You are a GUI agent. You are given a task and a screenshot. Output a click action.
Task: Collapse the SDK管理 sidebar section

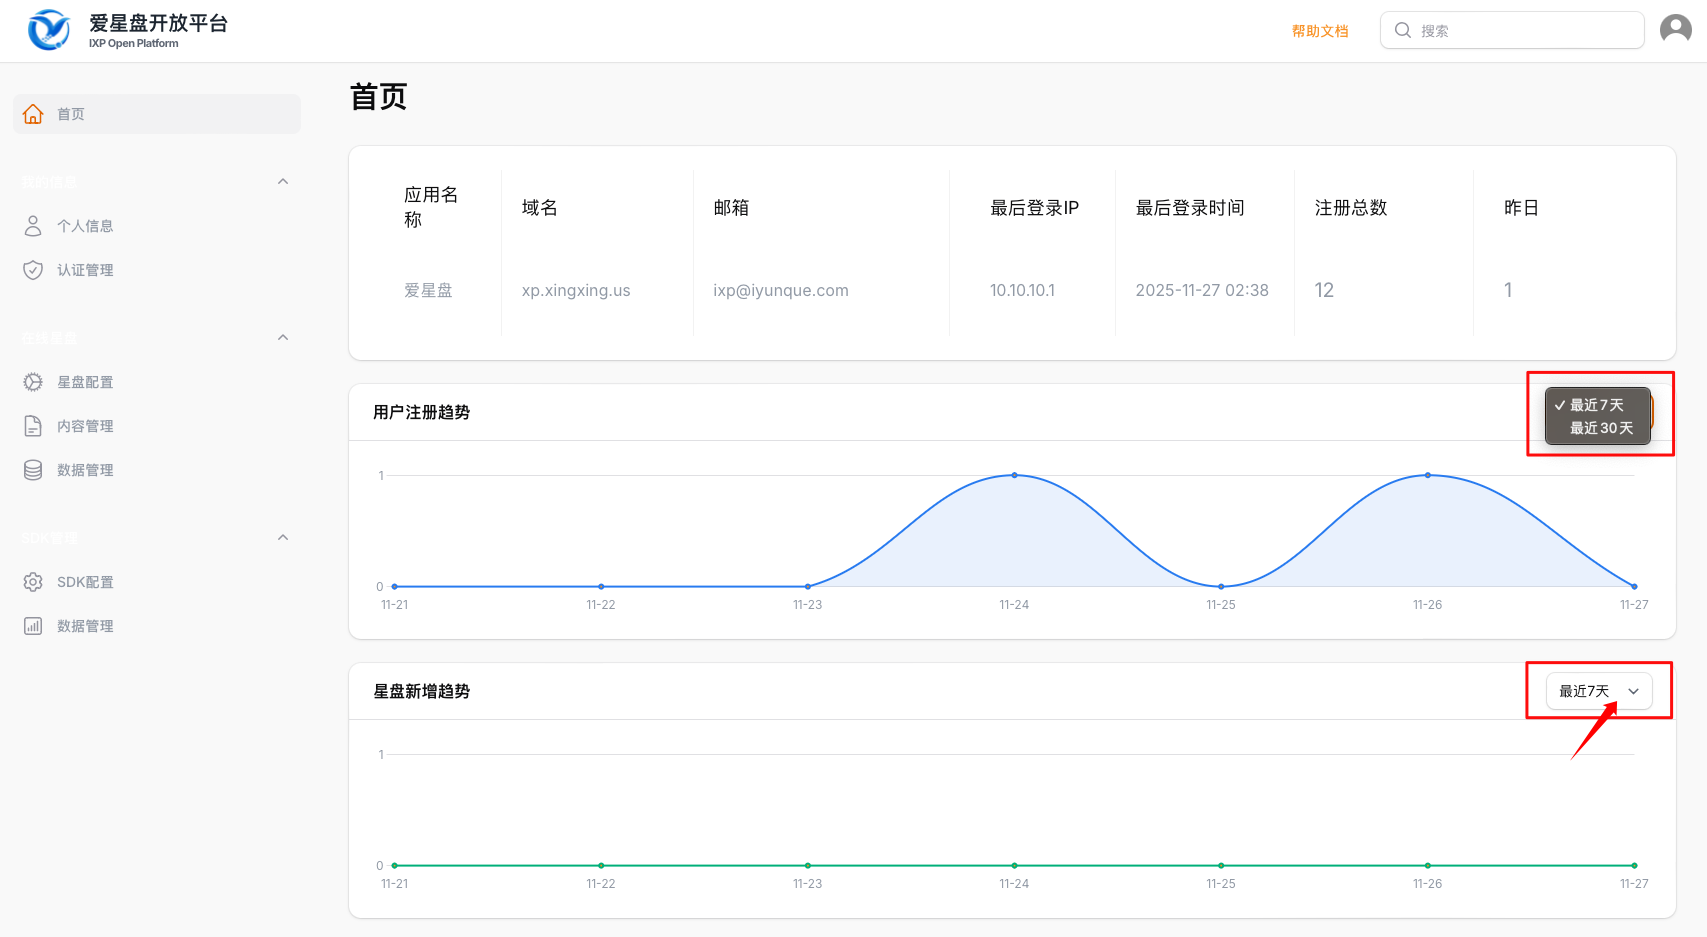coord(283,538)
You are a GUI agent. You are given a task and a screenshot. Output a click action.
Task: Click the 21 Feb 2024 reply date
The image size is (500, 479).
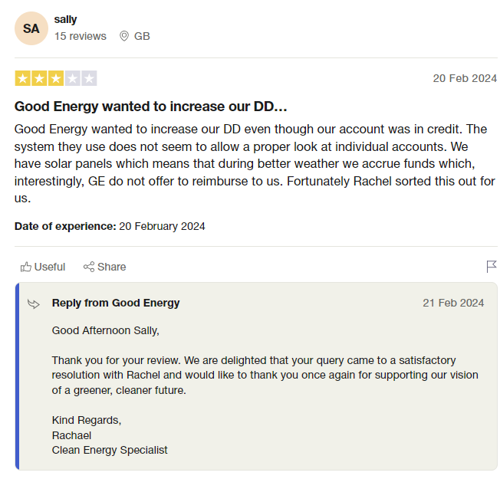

▶ _AIM OF THE EXERCISE_:
Only the text of the records belongs in the answer; reproduce it verbatim, with no pictures.

▶ _THE COMPLETED TASK_:
You are a GUI agent. You are given a task and a screenshot. Output a click action.
Task: Collapse the SDK管理 sidebar section

coord(283,538)
You are a GUI agent. You are given a task and a screenshot. Output a click action.
Task: Click the 21 Feb 2024 reply date
The image size is (500, 479).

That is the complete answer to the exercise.